*Given data*.
_____
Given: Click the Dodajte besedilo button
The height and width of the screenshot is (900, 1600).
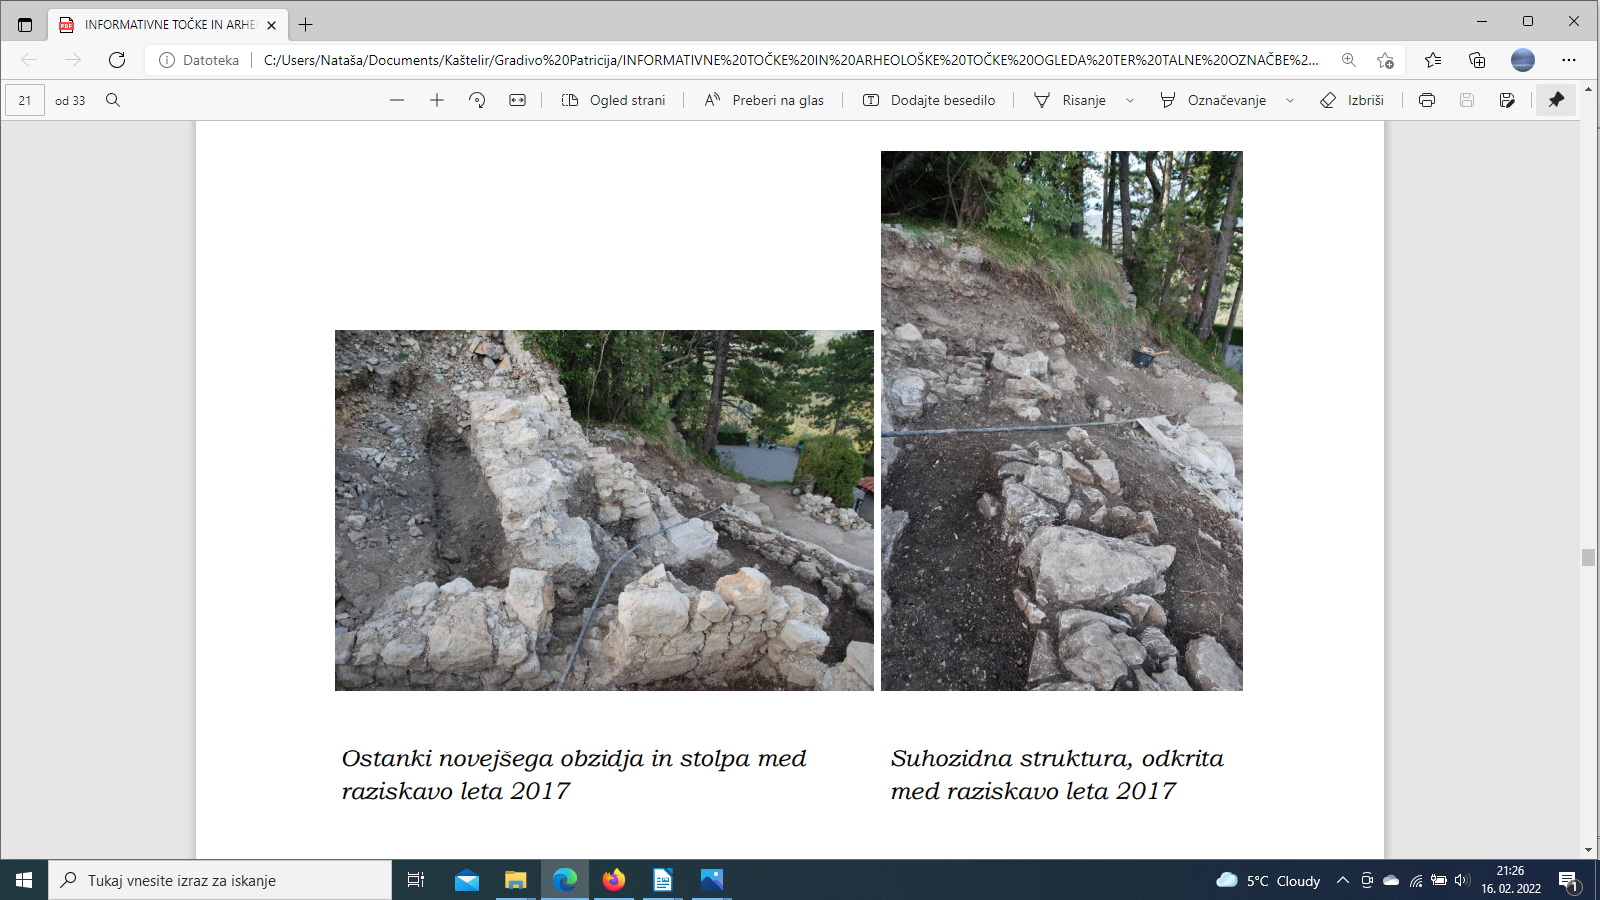Looking at the screenshot, I should click(929, 100).
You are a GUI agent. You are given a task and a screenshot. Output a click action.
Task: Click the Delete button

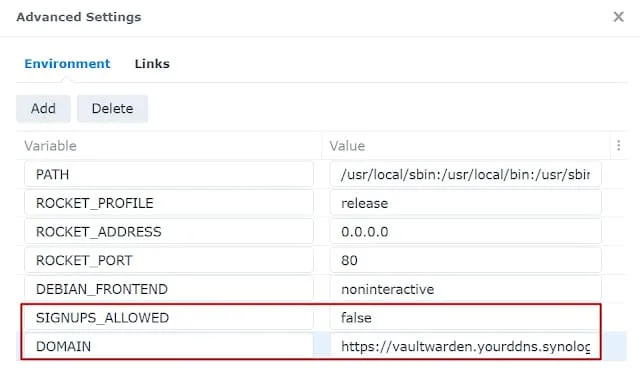(113, 109)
_____
*Required work*. Copy the listing above in full and exactly, but omit each picture that it holds.

*Written response*.
Given: Click the Dodajte besedilo button
The height and width of the screenshot is (900, 1600).
Looking at the screenshot, I should click(929, 100).
You are a GUI agent. You are given a task and a screenshot. Output a click action.
Task: Click the Delete button

(113, 109)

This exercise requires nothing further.